* To do *
1. In the mailing list post on game interfaces, what does clicking on the lamp always mean under the hybrid scheme some games use?
2. Pick up the mailing list post on game interfaces after its last line and write what comes next.

[NTLUG:Discuss] re:Hilcrest idea

cbbrowne@godel.brownes.org cbbrowne at godel.brownes.org
Mon Oct 4 21:54:40 CDT 1999


On Mon, 04 Oct 1999 21:21:32 CDT, the world broke into rejoicing as
Steve Baker <sjbaker1 at airmail.net>  said:
> * Loss: It restricts what you can do.  When you click on the lamp, do
>   you mean "Light Lamp", "Get Lamp", "Smash Lamp"?
> 
> Some games have a hybrid scheme where clicking on the lamp *always*
> means
> "Get Lamp", and for anything else, you have to type.
> 
> The snag is really just that the pictures have to be a lot more exact,
> and the game has to know where on the picture the west door is.

How to optimize expressiveness is a problem...

A "point'n'drool" interface is liable to make it too easy to determine
methods of manipulating things, as it forcibly has to either:
  a) Provide hieroglyphics to present methods, or
  b) List methods exhaustively.

On the other hand, the use of language to manipulate things has both
the merit that it encourages knowing language and the demerit that the
poor student may be left stuck if there's a critical word that they need
to use that they just don't *know.*

In the long run, it may be desirable to have the students literate enough
that they can cope with having to look to a thesaurus or dictionary to
try to figure out what kinds of bizarre things one might use a feather
for.  But if they're having a hard time coping with basic English, it may
be early to challenge their vocabulary...

> > >It would be pretty easy to add still pictures - but only if we have a
> > >talented
> > >artist somewhere who could paint 100+ images. (Maybe we could get some
> > >of
> > >the kids to do this?  Given a verbal description of a location.)
> > 
> > I've got kids for that...
> 
> Cool!

* Recorded data *
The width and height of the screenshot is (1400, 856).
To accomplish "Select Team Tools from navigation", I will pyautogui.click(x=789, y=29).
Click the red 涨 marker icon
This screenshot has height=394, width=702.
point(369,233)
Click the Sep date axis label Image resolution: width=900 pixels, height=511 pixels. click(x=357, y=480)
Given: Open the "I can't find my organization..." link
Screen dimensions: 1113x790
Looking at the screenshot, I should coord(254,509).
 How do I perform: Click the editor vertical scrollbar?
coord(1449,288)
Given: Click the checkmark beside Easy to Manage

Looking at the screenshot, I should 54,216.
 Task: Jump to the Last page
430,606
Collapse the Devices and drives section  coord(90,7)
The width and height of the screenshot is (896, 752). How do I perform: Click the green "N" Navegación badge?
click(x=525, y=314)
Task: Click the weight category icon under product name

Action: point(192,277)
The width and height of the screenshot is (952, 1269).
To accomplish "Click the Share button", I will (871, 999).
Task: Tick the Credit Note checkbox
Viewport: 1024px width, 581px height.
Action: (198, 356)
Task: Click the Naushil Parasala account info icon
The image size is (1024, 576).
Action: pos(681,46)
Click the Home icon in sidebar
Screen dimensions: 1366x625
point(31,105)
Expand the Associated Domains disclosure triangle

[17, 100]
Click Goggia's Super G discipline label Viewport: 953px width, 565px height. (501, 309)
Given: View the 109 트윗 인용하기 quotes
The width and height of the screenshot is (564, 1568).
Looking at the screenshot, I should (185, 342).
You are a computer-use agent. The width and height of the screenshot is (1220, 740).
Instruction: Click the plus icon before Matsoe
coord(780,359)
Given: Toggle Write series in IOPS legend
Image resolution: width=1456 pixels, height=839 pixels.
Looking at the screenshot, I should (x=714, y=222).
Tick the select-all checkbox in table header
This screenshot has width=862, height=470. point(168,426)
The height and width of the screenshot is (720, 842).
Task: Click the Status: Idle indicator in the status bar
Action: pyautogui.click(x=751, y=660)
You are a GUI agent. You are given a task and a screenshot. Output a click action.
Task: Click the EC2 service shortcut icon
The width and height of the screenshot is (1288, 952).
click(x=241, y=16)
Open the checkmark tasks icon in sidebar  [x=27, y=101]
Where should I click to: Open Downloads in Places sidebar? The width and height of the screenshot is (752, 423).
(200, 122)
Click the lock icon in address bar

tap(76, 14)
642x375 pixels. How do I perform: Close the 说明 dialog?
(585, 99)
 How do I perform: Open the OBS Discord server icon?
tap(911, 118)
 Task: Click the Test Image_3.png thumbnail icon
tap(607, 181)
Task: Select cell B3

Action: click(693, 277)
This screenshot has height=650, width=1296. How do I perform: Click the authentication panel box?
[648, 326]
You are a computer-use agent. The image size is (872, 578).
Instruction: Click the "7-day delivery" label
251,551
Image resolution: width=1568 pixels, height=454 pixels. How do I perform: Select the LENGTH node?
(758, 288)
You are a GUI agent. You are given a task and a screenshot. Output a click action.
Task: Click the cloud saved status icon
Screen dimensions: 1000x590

* Answer set *
1. "Get Lamp."

2.
>  
> > >> What type of interface would you be interested in?  With a web browser y
ou
> > >> could have the cross platform aspects easily, but you'd be limited in wh
at you
> > >> could do.  Do they all have newer browsers, say Netscrape 4.x?  If so yo
u
> > >> could probably do some interesting this with the DOM and JavaScript.
> > 
> > We can specifiy when it comes to Netscape.  I'm going to start another
> > message with some more ideas I've come up with.
> 
> Perhaps it's time to take this off the discuss at ntlug.org list - it's
> getting
> rather off-topic.  Didn't you mention that you could start up a mailing
> list?

Those that want to participate should take this off the main list, as the
work of making this work isn't really a "general discussion" matter, but
rather the business of those that are going to make it happen...

> > >Using a web browser is certainly do-able - there is an online version of
> > >"Colossal Cave" (the classic Crowther & Woods adventure).  If you did
> > >that,
> > >you could probably run ALL the games on the server - those kinds of
> > >game use almost zero compute time and are easy to run as CGI programs.
> > 
> > That would be very neat.
> 
> Then perhaps we should ask the person who put up the "Collosal Cave"
> site if we can steal his/her code?

Take a look at the Interactive Fiction page:
<http://www.cs.cmu.edu/afs/cs.cmu.edu/user/wsr/Web/IF/homepage.html>

There is a section that discusses "Interactive Fiction Authoring Tools"
that include Inform and TADS.

Most of these systems are text-oriented, although there *does* exist
something called HTML-TADS that may be relevant to the "quest."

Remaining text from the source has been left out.